In the multivariate analysis conducted by Casado et al.  on 147 consecutive patients with peritoneal surface malignancy treated by CRS and HIPEC, only PCI was identified as a negative prognostic factor for gastrointestinal complications (p = 0.058). Moreover, the frequency of gastrointestinal complications was associated with a large extent of disease, according to a PCI > 30.
Finally, the Japanese study by Mizumoto et al.  showed a global morbidity rate of 49%, demonstrating that PCI greater than 20 was the only significant risk factor for postoperative complications (p < 0.01), whereas HIPEC significantly reduced postoperative complications (p < 0.05).
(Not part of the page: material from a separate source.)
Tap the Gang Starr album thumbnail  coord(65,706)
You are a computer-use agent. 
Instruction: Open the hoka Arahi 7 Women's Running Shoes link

These results are worse than those achieved in our study. In fact, we recorded a postoperative morbidity rate of 35.8%, with a rate of grade 3–4 complications of 8.9%, while the mortality rate was 0%.
A number of prognostic factors have been found to be associated with overall survival. We found nonmucinous histology and completeness of cytoreduction to be independently associated with improved overall survival.
Other studies have found the completeness of cytoreduction, PCI, positive lymph nodes, histology, use of systemic perioperative chemotherapy, and the experience of the center to be prognostic factors influencing overall survival [9, 10, 41,42,43].